Une spécialisation inégale au sein de l'UE
Les indices de spécialisation (RSCA) pour 2025 révèlent une forte hétérogénéité :
| État membre | RSCA | RCA | Part de la production UE |
|---|---|---|---|
| Slovaquie | 0,71 | 5,94 | 12,6 % |
| Finlande | 0,49 | 2,92 | 2,9 % |
| Belgique | 0,30 | 1,85 | 15,7 % |
| France | 0,23 | 1,60 | 12,5 % |
| Allemagne | 0,12 | 1,26 | 26,7 % |
Source : indices de spécialisation
La Slovaquie et la Finlande restent relativement spécialisées (RSCA > 0), tandis que des pays comme l'Irelande (RSCA = −1,0), le Danemark (−0,99) ou l'Estonie (−0,98) sont totalement désengagés de cette production. L'Allemagne, qui assure 26,7 % de la production européenne, n'a qu'un RSCA modeste de 0,12 — signe que ce segment occupe une place moindre dans son profil d'exportation global.
Conclusion
La période 2015–2025 marque un tournant structural pour le marché des tôles laminées à chaud en bobines au sein de l'Union européenne. Trois tendances dominent : l'effondrement des exportations (−62,7 % en volume), le quasi-doublement des importations (+75,3 % en volume), et la dépendance croissante à des fournisseurs extérieurs (taux de dépendance nette passant de 17 % à 26 %).

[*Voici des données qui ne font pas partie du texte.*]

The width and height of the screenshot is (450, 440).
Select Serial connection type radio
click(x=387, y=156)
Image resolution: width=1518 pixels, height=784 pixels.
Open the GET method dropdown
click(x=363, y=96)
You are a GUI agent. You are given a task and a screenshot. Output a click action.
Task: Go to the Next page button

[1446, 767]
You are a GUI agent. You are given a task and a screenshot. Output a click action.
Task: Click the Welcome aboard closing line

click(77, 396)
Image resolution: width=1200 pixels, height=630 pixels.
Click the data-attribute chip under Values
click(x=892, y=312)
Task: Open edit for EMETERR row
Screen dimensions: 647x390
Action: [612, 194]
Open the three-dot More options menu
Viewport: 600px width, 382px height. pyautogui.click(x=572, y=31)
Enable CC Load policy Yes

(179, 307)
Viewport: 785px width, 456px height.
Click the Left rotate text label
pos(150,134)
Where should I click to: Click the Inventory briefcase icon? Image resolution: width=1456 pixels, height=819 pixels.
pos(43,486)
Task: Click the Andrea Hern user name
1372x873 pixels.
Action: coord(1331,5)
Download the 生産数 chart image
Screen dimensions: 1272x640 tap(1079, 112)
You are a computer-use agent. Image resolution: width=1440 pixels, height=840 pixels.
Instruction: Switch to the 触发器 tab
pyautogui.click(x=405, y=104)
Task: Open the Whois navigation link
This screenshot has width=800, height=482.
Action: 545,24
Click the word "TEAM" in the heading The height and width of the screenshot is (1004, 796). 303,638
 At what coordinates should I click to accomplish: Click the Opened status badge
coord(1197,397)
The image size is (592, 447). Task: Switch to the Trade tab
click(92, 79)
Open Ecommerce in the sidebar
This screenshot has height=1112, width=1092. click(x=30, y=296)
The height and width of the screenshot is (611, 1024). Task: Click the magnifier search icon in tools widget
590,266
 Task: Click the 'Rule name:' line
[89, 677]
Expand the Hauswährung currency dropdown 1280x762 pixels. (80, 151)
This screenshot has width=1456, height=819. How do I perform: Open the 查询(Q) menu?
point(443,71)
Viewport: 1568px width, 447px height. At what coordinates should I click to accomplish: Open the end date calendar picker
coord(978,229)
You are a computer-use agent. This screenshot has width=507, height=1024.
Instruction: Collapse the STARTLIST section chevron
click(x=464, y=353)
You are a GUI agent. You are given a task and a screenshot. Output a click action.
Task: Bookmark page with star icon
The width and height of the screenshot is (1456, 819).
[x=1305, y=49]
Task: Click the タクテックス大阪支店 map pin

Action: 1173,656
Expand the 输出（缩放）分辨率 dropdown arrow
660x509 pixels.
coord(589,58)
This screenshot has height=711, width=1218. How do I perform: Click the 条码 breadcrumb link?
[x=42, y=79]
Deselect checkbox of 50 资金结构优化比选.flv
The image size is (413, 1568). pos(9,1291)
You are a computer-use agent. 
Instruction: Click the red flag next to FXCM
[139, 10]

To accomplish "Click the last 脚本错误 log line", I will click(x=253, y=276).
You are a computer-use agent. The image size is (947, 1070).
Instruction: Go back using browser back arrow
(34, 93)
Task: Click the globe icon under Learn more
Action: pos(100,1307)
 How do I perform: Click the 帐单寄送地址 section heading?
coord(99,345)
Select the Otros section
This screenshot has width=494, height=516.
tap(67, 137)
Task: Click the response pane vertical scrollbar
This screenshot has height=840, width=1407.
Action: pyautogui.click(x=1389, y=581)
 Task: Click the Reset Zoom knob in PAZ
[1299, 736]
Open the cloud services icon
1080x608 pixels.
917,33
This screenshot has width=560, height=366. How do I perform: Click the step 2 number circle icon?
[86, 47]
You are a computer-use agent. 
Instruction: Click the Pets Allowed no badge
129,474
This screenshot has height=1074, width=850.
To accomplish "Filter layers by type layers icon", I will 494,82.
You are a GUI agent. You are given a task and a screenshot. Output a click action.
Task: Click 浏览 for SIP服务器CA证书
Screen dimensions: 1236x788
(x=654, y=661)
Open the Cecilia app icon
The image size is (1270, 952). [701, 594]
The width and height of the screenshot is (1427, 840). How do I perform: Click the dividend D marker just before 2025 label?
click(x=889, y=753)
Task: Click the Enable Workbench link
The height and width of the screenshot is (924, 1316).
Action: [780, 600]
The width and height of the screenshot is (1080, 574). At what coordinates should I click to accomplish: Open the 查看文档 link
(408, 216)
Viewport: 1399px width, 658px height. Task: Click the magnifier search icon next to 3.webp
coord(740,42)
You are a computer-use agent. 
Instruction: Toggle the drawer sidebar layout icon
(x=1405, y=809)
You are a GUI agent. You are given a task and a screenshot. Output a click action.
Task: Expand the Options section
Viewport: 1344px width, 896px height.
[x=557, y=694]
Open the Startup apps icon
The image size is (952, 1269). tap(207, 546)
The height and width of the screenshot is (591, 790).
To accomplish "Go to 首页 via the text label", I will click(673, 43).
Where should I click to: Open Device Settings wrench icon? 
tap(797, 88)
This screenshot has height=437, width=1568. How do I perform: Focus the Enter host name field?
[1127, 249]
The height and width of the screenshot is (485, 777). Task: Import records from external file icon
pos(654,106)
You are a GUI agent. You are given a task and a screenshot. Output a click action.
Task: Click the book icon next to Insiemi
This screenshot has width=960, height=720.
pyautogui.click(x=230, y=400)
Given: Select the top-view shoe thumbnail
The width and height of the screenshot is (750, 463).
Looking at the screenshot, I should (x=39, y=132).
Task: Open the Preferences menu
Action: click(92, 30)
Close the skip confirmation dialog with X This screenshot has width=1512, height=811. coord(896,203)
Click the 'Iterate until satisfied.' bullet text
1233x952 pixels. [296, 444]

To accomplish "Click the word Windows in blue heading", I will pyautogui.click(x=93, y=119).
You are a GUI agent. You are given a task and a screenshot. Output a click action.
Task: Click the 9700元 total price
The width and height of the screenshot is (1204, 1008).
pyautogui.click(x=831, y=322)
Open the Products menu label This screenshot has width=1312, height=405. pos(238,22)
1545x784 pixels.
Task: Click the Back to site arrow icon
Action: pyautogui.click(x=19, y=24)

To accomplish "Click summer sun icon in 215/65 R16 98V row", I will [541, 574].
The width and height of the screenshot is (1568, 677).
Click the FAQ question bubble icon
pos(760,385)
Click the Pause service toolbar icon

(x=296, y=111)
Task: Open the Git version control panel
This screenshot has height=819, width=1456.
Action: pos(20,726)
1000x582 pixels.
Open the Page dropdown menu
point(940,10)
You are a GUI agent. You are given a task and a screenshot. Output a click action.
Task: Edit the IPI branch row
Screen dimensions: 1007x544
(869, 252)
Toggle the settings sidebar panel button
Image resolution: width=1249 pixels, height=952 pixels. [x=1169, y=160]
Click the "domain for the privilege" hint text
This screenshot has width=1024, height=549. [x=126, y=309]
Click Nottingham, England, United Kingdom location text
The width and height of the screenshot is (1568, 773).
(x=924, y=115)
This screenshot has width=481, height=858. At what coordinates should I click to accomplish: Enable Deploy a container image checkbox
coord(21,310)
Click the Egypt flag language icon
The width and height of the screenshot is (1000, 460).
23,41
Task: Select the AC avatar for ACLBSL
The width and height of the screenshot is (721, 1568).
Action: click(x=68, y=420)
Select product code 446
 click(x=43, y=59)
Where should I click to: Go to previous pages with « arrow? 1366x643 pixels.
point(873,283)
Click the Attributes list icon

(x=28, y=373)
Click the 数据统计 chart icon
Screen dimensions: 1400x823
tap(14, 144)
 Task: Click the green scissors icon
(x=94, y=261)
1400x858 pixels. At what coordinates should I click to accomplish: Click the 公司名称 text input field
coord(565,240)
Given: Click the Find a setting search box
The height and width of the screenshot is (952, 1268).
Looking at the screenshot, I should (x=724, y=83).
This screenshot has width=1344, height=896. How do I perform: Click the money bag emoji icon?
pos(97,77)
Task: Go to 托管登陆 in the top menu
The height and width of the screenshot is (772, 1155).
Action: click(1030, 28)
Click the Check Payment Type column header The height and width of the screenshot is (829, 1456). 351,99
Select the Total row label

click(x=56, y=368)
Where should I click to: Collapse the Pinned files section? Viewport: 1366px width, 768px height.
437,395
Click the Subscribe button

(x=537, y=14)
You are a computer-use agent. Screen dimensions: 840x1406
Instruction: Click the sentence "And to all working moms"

La substitution de la Russie par la Turquie et l'Asie comme source d'approvisionnement a été rapide mais crée de nouvelles vulnérabilités. La concentration des exportations sur un nombre réduit de partenaires (HHI à 5 555) et l'effondrement de la propension à exporter (7,5 % de la production) signalent une perte de compétitivité européenne sur ce segment d'acier de base. Enfin, la baisse de 23 % de la production intérieure, conjuguée à la volatilité des prix internationaux (chocs de 2021), soulève des questions d'autonomie stratégique pour un produit essentiel à l'industrie manufacturière européenne.